Les Masques

C’est le grand jour des mascarades ;

Le bon public prend ses ébats,

Et partout sur nos promenades

Il fait cortège au mardi gras.

Au froid, sur la dalle fangeuse,

Grippé, culbuté, suffoqué,

Il a pourtant mine joyeuse

Il est masqué.

Voyez ce jeune homme qui brille

Dans un équipage à blason.

C’est un noble fils de famille,

Héritier de bonne maison.

A sa glorieuse misère

Pour qu’un château soit colloqué,

La Cour en fait un Bélisaire…

On l’a masqué.

Un tilbury se précipite…

Prenez bien vos précautions ;

C’est le Christ de la commandite,

Et le Calvin des actions.

Il éclabousse en fashionable

L’actionnaire interloqué.

Aujourd’hui, c’est un honorable…

Il est masqué.

Ce gros joufflu, c’est le Neptune

Dont les tritons baignent Paris.

Il a liquidé sa fortune

Dans le peignoir à juste prix.

D’un A. V. qu’un cimier surmonte,

Son linge est aujourd’hui marqué.

Pour rire on en a fait un comte…

Il est masqué.

A la Pologne qu’il torture

Le czar promet paix et bonheur.

Le roi de Naples à sa future

De ses feux témoigne l’ardeur.

Il a le pied levé, l’infime !

Et l’autre a ses canons braqués…

Peuple, alerte ! Prends garde, femme !

Ils sont masqués.

 » Je veux une geôle lointaine,

Dit Rosamel, mais sans rigueurs.

Ma prison sera douce et saine ;

Sous les barreaux naîtront des fleurs.  »

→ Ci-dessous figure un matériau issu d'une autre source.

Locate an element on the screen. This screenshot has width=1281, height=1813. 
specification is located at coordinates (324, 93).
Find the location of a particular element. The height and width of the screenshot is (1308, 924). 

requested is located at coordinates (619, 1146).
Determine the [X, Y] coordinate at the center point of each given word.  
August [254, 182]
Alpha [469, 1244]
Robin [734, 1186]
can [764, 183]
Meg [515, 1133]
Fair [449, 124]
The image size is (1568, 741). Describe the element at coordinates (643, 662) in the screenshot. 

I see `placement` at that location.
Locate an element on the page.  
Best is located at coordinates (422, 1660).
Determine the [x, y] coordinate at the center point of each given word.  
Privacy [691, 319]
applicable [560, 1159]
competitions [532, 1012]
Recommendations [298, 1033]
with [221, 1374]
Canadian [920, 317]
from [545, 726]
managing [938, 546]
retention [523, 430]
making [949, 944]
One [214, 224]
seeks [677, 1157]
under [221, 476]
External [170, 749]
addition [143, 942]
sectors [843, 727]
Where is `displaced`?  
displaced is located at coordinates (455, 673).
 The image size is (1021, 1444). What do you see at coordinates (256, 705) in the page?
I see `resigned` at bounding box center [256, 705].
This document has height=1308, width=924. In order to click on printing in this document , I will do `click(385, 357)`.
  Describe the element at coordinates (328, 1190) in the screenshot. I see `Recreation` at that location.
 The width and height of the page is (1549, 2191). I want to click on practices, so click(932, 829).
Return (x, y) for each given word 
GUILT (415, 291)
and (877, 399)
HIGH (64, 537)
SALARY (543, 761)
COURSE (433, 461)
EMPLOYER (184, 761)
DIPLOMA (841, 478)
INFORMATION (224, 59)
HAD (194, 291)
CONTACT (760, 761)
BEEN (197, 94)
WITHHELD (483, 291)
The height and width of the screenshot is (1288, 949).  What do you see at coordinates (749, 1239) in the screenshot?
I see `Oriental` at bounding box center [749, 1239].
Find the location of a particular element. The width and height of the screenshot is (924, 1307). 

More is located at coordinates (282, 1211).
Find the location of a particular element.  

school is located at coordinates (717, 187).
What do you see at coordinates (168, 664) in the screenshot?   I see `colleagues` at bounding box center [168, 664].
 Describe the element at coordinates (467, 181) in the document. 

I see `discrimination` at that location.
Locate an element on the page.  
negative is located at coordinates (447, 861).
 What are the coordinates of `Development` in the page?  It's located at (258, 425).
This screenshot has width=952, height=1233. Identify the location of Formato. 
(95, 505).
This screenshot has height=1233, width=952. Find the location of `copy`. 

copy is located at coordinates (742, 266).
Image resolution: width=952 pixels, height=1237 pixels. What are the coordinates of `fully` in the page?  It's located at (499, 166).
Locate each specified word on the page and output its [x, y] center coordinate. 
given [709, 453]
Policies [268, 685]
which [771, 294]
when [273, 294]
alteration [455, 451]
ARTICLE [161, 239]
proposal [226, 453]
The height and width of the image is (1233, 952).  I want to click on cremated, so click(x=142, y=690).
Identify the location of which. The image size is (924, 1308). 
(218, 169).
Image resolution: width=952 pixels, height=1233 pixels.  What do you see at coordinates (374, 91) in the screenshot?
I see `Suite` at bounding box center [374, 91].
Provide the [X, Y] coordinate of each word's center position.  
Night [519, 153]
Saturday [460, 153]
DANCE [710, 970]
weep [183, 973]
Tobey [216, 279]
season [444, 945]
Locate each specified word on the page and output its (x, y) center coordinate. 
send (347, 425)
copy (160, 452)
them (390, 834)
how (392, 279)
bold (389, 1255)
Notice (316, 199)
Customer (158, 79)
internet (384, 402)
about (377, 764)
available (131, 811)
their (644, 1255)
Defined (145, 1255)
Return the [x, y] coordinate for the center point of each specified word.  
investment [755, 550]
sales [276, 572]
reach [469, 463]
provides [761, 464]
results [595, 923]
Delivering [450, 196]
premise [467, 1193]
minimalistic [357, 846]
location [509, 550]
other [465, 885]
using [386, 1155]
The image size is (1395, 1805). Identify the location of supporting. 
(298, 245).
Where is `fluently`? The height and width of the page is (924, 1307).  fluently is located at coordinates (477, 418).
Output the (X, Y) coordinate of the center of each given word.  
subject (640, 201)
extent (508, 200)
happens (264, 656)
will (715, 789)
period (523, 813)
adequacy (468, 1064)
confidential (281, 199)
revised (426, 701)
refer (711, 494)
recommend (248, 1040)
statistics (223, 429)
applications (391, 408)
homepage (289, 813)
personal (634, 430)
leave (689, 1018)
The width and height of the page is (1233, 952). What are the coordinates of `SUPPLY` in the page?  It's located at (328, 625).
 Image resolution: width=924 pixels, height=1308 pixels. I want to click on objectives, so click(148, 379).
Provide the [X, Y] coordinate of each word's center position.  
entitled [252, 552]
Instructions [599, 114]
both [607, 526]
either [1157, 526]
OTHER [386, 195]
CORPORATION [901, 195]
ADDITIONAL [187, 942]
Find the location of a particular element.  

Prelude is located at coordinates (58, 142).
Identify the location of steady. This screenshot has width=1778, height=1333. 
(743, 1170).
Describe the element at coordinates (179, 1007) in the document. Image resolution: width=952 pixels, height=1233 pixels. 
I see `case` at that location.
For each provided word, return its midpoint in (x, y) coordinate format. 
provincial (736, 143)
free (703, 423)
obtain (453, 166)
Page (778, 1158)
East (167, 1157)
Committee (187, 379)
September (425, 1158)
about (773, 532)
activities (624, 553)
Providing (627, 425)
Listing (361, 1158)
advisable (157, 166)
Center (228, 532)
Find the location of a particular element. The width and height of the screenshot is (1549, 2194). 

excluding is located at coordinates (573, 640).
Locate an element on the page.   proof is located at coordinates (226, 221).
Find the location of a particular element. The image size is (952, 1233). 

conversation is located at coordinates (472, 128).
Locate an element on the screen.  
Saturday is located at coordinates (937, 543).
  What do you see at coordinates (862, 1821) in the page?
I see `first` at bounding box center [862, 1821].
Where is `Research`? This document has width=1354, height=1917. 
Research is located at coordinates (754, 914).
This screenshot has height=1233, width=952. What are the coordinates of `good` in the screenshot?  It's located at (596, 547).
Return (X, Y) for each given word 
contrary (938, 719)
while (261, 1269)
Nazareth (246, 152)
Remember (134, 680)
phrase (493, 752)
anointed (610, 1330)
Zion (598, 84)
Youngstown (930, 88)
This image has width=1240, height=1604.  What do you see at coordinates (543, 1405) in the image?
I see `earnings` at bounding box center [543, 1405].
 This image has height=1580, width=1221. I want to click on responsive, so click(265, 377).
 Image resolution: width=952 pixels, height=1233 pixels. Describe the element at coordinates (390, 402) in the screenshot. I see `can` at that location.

Ah ! Si, pour ce projet sinistre,

Vos votes étaient extorqués,

Vous jugeriez bagne et ministre…

Ils sont masqués.

On répète aux rois de la terre,

Que le peuple calme, enchanté,

S’endort dans son destin prospère,

Et fait fi de la liberté.

La part qu’il a peut lui suffire,

Dans son ilotisme parqué…

Ce n’est point là le peuple, sire !

On l’a masqué.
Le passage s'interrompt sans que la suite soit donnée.